US presses EU states to reject Plan using frozen Russian assets for Ukraine — Bloomberg

The United States has been lobbying several EU member states to resist the bloc’s plan to use frozen Russian central bank assets as collateral for a large loan to Ukraine, Bloomberg reports.
According to the diplomats, who spoke on condition of anonymity, US officials argued during recent discussions that the immobilized Russian funds “are needed to help secure a peace deal between Kyiv and Moscow and should not be used to prolong the war.”
This week, the European Commission proposed channeling the frozen assets to back a €90 billion loan intended to support Ukraine’s economic and military needs over the next two years. About €210 billion in Russian central bank reserves are currently frozen in the EU, and more could potentially be used from 2028 onward.
The debate comes as Ukraine faces a financial crunch early next year, while the Trump administration has halted most US aid, placing greater pressure on Europe. Washington has been examining the Russian assets as an element of its own push for peace talks, suggesting they might finance postwar investments under a US-led framework.
The diplomats also said that the US’s 28-point peace plan—first circulated last month—has since been modified, yet Russian assets remain a key sticking point, alongside “the status of Ukrainian territories” and “robust security guarantees” for Kyiv.
European leaders insist that decisions on how to use the funds must remain in European hands, given that most of the assets are held on EU soil. “There is ‘no possibility of leaving the money we mobilize to the US,’” German Chancellor Friedrich Merz said on Thursday. “The American government knows this, and this is also the German government’s negotiating position. This is also the consensus at the European level. There are absolutely no differences of opinion on this. This money must flow to Ukraine — it must help Ukraine.’”
Merz will travel to Brussels on 5 December for talks with Belgian Prime Minister Bart De Wever and European Commission President Ursula von der Leyen, seeking to overcome Belgian resistance to the plan. Belgium, where the majority of the frozen funds are held, argues it has not received adequate guarantees that it will not bear financial responsibility should Russia later sue to recover the assets. Brussels also warns of the risk of Russian retaliation against European companies.

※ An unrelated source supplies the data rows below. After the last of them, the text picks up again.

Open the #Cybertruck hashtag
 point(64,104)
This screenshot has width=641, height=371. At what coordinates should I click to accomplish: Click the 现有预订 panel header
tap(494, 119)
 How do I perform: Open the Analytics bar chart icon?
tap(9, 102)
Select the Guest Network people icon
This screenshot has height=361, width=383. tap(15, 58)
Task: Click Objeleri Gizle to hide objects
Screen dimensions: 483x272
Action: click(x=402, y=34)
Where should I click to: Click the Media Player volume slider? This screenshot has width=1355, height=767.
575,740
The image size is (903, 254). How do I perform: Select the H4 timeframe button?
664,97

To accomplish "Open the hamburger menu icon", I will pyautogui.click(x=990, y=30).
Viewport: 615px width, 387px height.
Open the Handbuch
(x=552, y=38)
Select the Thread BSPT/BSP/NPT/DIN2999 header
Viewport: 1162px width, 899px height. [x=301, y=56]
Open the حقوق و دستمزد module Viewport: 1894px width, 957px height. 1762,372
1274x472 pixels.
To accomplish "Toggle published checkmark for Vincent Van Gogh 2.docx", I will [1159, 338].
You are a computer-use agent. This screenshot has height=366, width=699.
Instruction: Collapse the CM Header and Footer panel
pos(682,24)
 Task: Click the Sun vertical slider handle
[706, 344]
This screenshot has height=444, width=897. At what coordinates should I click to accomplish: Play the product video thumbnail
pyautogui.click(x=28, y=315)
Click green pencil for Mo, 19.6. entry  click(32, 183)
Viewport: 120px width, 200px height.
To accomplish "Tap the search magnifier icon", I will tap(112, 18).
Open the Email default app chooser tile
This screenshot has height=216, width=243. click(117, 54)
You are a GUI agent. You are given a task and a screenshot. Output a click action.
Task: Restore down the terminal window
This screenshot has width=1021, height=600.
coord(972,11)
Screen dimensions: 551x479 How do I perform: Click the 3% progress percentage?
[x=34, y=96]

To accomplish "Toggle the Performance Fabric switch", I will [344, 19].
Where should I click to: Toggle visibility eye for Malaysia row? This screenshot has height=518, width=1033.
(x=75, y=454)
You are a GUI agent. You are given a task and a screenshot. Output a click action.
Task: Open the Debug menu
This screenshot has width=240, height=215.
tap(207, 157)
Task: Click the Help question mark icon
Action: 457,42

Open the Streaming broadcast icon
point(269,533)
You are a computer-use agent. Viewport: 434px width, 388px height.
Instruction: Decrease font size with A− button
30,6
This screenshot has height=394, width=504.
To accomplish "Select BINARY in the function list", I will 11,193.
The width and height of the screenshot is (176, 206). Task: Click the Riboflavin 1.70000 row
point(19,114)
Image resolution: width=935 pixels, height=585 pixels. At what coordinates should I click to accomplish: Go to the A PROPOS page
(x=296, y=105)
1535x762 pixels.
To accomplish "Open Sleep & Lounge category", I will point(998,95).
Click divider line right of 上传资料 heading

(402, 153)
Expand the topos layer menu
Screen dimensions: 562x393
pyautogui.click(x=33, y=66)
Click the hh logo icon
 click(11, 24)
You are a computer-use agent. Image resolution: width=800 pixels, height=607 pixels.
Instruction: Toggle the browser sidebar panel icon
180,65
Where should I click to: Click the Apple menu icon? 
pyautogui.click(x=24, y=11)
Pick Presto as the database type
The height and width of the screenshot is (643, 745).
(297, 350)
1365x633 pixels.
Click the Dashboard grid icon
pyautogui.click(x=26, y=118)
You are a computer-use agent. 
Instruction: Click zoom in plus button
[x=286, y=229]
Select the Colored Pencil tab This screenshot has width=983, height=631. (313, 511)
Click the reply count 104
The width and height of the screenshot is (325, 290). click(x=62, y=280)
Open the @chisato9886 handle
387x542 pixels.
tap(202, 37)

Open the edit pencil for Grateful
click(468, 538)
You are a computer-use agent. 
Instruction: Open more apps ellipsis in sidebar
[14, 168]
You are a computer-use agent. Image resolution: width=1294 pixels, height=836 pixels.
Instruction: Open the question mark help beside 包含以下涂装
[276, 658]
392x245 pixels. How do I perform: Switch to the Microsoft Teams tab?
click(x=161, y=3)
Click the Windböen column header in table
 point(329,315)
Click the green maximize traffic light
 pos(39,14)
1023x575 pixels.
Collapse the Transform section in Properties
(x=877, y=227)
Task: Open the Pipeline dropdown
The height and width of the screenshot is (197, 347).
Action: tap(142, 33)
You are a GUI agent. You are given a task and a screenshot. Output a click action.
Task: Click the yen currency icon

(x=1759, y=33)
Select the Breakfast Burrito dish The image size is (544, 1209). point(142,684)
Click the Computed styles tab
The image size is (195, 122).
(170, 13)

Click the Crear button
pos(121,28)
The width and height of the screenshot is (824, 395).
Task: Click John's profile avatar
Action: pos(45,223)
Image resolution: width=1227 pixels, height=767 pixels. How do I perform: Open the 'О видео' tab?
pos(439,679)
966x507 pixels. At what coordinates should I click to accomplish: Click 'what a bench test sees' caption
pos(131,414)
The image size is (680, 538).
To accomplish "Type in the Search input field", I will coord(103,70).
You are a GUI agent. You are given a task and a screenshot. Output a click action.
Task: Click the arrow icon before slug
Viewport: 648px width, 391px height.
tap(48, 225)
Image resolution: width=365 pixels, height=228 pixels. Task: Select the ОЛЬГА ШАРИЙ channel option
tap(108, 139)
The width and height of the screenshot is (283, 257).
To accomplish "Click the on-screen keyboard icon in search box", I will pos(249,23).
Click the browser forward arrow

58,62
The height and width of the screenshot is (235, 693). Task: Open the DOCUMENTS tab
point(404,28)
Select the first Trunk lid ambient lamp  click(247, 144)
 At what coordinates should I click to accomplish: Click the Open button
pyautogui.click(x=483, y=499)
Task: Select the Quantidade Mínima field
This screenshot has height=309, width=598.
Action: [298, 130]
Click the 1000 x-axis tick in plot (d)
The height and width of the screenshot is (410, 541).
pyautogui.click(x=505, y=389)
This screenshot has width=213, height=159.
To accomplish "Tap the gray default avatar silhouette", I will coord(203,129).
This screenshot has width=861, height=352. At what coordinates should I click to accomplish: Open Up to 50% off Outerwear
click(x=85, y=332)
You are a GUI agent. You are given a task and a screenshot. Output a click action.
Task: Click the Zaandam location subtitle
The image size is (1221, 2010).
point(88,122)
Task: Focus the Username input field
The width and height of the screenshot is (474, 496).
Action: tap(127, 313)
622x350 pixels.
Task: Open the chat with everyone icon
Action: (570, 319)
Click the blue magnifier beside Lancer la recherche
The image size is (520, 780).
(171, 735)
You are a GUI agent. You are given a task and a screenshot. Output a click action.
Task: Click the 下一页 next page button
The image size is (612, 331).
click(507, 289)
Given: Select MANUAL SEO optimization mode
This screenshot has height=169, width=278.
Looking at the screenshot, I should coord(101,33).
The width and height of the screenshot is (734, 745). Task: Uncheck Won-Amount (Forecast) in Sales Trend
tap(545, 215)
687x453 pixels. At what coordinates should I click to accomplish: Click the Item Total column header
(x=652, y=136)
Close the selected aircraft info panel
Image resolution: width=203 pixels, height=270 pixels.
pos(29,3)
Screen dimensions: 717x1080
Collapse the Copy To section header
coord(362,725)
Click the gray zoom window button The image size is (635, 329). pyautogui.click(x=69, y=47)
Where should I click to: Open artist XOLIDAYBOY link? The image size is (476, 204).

“I don’t want to persuade him, but rather convince him,” Merz told reporters, referring to De Wever. “If we take this path, we will do so to help Ukraine, possibly for the next two to three years.”
Belgium’s position currently remains the main obstacle to approving the plan ahead of the upcoming EU summit. Hungary opposes the use of the assets, and Slovakia has said it will not back measures that include military support. A qualified majority would be sufficient to approve the proposals.
The European Commission has also floated the possibility of issuing joint EU debt if the frozen assets cannot be used, but Bloomberg reports that member states — including Germany — oppose the idea, and unanimity would be required.
The Commission’s separate proposal to use proceeds from the assets for a so-called “reparations loan” for Ukraine in 2026–2027 was immediately labeled “categorically unacceptable” by Belgium.